National Directorate of Strategic Intelligence

Agency overview
- Formed: June 5, 2001
- Preceding agency: SIN;
- Dissolved: January 4, 2006
- Superseding agency: DINI;
- Jurisdiction: Peru
- Headquarters: Lima

= National Directorate of Strategic Intelligence =

Defunct intelligence agency of Peru

The National Directorate of Strategic Intelligence (Dirección Nacional de Inteligencia Estratégica, DINIE), was the intelligence agency of Peru after the dissolution of the National Intelligence Service in 2001 and the creation of the National Directorate of Intelligence in 2006.

==History==
In November 2000, when it was discovered that the then intelligence advisor Vladimiro Montesinos paid bribes to important political and military figures, Law No. 27351 was issued, through which the National Intelligence Service (SIN) was deactivated, functioning until 2001.
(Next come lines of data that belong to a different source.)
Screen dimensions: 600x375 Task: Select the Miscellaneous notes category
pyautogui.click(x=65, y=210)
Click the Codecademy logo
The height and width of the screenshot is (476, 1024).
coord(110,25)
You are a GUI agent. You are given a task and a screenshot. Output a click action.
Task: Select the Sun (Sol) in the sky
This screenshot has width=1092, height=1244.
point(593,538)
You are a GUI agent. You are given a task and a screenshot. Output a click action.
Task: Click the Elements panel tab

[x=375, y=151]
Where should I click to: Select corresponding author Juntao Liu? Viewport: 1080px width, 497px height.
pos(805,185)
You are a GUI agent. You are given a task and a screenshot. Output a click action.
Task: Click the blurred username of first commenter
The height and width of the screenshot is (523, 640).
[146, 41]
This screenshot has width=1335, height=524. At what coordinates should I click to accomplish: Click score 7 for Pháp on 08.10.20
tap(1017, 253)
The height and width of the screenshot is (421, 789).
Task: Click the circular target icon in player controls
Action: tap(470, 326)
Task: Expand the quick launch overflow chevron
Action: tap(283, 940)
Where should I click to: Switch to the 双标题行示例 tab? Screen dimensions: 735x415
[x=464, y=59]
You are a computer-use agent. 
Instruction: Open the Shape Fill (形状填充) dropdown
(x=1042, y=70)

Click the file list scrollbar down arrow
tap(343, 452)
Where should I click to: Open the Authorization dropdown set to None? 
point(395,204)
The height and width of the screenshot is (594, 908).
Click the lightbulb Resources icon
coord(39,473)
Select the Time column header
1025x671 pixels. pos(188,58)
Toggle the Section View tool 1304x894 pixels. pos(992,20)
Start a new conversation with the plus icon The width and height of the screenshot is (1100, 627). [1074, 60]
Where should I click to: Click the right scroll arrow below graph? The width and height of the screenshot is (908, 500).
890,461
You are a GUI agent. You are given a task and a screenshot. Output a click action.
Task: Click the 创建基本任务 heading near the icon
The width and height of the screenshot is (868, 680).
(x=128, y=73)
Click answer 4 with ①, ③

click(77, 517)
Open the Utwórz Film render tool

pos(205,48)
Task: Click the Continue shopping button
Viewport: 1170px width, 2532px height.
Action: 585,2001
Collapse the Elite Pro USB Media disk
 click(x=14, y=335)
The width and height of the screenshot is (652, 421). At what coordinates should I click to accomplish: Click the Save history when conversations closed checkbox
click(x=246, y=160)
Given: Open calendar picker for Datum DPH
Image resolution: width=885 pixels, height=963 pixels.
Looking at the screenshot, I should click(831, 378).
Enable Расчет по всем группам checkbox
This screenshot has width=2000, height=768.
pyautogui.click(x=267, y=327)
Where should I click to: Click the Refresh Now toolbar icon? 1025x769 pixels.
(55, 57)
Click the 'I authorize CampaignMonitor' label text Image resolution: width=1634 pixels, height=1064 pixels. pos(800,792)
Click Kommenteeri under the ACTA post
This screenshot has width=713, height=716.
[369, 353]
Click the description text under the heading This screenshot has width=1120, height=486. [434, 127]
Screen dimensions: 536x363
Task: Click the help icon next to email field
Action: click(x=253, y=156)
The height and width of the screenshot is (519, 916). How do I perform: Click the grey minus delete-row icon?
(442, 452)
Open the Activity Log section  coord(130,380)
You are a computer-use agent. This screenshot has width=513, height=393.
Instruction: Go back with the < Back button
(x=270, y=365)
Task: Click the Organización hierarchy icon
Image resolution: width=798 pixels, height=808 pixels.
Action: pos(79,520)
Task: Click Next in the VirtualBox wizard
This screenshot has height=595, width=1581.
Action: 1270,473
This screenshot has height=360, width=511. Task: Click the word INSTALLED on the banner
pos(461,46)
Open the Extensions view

As a consequence of the SIN's deactivation, Law No. 27479 of June 5, 2001 was issued, which created in its replacement the National Intelligence Council (Consejo Nacional de Inteligencia, CNI) and the National Directorate of Strategic Intelligence (DINIE).

Later, these organisations were also dissolved with the passing of Law No. 28664, which gave birth to the National Directorate of Intelligence.